-- Exercise input follows --
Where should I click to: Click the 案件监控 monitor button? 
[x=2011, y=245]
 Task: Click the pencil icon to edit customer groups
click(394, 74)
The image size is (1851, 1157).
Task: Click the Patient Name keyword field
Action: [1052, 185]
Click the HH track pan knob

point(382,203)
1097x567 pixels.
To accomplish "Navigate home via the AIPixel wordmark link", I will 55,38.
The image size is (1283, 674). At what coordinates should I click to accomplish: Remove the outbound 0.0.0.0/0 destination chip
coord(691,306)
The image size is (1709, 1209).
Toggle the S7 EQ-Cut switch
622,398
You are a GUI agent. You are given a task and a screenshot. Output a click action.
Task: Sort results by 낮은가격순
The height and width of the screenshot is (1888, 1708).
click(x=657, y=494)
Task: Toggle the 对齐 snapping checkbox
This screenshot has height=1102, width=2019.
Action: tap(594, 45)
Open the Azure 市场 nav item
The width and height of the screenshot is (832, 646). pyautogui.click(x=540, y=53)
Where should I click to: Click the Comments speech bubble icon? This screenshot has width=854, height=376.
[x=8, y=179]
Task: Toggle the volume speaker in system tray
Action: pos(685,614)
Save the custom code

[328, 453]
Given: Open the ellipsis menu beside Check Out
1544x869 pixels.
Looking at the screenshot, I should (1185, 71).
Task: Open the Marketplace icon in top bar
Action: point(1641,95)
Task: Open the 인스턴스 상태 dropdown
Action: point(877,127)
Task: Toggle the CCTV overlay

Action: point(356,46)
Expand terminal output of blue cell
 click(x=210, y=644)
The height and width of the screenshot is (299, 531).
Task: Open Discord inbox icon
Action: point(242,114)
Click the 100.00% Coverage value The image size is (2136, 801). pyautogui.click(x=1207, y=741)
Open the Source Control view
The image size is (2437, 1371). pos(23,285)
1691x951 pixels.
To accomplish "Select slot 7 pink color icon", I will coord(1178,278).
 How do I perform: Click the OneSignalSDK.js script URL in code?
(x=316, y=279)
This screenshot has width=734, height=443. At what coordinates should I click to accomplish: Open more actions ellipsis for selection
-- Exercise input concluded --
Aim of the exercise: Could you reproduce, exactly as written, the lines running from the one with "1691x951 pixels." to the end of the entries above?

Solution:
1691x951 pixels.
To accomplish "Select slot 7 pink color icon", I will coord(1178,278).
 How do I perform: Click the OneSignalSDK.js script URL in code?
(x=316, y=279)
This screenshot has width=734, height=443. At what coordinates should I click to accomplish: Open more actions ellipsis for selection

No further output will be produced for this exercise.